**Dataset records:**
== Segment start ==
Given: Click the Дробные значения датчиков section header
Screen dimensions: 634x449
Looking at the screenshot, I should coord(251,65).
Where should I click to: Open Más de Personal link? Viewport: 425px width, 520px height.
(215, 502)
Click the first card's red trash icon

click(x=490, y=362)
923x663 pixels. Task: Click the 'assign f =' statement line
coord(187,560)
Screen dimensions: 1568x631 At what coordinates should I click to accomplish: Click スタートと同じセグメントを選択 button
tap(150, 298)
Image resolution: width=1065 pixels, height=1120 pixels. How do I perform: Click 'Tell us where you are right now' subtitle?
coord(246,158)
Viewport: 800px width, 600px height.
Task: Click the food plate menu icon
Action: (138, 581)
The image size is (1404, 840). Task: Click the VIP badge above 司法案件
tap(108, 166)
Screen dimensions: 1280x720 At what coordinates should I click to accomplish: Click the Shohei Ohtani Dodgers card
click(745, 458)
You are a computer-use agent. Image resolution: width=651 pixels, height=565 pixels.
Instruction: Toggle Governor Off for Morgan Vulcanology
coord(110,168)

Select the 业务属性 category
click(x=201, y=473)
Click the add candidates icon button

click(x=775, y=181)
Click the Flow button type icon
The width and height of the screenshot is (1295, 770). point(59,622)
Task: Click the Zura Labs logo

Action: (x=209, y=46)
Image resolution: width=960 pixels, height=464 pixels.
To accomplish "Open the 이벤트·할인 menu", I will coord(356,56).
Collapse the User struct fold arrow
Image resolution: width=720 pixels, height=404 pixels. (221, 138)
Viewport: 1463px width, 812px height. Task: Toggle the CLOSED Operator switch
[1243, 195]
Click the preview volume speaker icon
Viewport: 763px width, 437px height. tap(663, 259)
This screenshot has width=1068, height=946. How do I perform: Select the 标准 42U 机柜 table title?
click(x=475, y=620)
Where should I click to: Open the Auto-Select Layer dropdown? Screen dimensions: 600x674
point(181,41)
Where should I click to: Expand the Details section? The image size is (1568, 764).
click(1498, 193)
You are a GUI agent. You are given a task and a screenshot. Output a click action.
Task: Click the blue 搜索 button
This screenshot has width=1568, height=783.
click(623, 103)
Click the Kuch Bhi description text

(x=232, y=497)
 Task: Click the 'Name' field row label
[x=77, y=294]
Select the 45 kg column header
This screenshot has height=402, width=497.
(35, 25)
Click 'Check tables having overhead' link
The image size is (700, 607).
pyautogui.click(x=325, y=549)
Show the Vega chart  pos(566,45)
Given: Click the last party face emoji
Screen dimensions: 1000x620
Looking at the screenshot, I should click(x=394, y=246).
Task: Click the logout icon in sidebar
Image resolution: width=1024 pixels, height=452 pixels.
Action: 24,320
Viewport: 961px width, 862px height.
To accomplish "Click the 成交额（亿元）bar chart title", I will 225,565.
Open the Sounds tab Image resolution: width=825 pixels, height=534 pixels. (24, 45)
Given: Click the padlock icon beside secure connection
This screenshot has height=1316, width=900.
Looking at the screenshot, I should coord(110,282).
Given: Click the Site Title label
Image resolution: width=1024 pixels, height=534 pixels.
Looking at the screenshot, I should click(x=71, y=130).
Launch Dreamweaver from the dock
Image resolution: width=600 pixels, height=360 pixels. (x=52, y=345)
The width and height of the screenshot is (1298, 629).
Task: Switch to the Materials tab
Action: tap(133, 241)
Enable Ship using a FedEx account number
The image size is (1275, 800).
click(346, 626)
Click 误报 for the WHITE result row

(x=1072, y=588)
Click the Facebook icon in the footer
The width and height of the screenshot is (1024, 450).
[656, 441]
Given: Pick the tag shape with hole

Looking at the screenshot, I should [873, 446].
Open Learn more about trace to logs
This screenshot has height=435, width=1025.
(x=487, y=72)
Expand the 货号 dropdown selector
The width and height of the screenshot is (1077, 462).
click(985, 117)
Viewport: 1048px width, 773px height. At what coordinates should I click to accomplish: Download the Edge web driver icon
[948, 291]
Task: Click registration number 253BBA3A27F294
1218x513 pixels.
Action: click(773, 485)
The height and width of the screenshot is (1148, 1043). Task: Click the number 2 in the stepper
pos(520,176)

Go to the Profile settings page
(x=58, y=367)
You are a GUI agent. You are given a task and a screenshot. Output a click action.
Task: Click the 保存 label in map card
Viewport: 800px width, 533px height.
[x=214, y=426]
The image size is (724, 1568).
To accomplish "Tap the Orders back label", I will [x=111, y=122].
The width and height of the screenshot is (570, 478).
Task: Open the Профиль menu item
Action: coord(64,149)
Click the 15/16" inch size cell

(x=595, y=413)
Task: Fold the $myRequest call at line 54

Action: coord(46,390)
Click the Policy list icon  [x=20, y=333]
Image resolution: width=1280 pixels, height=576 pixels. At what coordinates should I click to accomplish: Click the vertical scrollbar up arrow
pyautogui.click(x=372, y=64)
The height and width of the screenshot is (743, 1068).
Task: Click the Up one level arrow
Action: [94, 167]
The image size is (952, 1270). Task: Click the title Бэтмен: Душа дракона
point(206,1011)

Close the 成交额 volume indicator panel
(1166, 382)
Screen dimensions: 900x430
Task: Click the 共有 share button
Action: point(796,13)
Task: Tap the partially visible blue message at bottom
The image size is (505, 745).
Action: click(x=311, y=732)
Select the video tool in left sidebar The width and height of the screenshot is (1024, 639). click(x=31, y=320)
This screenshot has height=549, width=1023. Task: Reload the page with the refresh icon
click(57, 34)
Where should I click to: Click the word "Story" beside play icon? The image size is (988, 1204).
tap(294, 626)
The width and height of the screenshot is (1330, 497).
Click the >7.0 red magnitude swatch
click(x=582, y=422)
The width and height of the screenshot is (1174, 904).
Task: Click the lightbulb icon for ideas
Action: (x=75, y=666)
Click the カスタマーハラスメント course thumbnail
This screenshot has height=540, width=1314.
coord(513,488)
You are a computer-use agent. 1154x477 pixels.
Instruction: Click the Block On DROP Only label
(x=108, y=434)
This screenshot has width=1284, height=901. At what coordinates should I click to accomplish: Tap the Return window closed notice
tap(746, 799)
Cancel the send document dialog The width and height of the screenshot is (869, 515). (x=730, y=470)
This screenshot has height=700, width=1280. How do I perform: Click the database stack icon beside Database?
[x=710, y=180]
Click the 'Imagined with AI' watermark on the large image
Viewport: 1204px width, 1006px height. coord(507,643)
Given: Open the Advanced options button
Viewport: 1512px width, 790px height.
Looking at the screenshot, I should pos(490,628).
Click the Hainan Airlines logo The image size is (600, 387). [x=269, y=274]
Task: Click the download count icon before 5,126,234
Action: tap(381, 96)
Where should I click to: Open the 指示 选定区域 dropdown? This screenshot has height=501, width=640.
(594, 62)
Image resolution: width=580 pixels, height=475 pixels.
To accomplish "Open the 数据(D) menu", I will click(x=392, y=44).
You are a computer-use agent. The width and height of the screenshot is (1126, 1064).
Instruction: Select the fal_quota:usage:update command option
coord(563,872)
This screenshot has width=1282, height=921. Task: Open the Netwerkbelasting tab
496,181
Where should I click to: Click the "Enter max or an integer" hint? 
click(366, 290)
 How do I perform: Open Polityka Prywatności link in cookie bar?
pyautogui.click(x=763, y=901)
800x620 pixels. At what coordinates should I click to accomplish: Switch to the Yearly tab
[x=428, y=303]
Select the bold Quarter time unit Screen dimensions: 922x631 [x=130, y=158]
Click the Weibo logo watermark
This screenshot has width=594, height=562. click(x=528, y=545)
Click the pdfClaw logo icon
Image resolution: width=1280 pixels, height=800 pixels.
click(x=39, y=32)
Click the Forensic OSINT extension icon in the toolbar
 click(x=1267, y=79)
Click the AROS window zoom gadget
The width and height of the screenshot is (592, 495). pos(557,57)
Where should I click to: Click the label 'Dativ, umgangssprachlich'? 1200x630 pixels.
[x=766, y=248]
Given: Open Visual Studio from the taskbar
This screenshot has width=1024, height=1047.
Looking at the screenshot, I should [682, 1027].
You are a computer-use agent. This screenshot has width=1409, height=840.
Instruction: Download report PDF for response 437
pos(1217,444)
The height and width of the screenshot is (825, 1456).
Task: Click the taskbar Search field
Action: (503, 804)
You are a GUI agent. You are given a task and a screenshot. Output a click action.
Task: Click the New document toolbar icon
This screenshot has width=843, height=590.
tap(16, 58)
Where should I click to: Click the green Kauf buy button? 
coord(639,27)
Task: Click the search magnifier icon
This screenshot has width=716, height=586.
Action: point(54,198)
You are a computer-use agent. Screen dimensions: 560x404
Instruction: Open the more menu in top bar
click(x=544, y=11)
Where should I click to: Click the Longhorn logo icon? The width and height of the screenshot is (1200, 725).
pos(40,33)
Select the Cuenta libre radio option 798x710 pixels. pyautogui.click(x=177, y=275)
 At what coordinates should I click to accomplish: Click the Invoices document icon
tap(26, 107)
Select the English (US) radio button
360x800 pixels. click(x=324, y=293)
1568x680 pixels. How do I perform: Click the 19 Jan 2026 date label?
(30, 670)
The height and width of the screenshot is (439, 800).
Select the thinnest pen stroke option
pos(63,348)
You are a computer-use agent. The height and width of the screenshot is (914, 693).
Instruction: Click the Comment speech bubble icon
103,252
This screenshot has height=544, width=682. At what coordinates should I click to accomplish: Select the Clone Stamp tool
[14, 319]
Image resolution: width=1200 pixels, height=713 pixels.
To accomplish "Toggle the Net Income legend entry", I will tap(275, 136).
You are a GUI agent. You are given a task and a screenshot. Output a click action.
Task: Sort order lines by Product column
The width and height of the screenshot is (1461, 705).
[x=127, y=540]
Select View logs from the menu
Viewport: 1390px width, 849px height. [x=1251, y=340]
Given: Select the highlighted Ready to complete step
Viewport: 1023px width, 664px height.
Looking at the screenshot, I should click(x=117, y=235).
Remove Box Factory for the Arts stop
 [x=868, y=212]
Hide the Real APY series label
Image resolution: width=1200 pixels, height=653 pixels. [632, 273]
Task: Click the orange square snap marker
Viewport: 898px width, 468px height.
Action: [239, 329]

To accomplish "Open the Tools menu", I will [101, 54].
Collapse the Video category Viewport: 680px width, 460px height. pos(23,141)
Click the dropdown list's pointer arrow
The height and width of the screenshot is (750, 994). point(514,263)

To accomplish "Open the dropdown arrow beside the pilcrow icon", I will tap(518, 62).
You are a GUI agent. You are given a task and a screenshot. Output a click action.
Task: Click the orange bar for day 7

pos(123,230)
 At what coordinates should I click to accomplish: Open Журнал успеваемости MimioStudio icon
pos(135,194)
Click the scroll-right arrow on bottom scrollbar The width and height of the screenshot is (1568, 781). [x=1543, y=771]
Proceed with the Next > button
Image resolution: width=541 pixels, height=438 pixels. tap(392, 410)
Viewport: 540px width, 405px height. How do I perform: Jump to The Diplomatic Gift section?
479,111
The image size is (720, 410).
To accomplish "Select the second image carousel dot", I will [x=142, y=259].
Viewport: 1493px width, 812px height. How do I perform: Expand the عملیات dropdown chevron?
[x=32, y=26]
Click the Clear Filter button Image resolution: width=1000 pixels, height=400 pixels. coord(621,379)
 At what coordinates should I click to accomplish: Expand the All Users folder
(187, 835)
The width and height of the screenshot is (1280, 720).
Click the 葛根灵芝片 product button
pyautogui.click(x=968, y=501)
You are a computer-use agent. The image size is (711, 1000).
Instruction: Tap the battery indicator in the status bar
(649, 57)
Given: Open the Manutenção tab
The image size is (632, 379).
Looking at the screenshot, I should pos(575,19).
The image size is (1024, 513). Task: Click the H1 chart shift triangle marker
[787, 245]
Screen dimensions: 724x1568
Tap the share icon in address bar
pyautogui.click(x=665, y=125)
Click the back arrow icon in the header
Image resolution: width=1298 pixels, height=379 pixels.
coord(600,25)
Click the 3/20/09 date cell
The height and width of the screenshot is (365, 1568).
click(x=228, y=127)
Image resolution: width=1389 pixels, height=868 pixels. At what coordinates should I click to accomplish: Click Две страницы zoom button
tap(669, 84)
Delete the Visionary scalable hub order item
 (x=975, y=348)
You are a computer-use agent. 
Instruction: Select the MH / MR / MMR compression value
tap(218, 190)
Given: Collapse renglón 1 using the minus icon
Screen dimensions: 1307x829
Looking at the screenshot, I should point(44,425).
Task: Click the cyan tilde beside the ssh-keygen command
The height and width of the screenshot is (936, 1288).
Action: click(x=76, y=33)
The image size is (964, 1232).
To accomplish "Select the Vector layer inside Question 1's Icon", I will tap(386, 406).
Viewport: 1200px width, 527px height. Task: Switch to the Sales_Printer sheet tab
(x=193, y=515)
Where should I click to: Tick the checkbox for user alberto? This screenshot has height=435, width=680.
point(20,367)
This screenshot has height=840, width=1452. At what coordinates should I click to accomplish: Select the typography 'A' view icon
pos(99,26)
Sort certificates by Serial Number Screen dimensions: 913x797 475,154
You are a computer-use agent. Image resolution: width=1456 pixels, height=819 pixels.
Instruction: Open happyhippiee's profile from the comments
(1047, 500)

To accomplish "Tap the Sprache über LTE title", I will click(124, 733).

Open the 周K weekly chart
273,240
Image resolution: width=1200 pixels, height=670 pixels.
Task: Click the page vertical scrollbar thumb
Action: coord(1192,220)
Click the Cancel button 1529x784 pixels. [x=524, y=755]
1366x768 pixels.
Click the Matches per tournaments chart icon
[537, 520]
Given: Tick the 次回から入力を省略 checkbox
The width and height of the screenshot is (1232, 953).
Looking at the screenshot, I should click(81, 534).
== Segment end ==
Every line of the material that holds "blue" should be copied out as the answer.

Task: Click the blue 搜索 button
Task: Tap the partially visible blue message at bottom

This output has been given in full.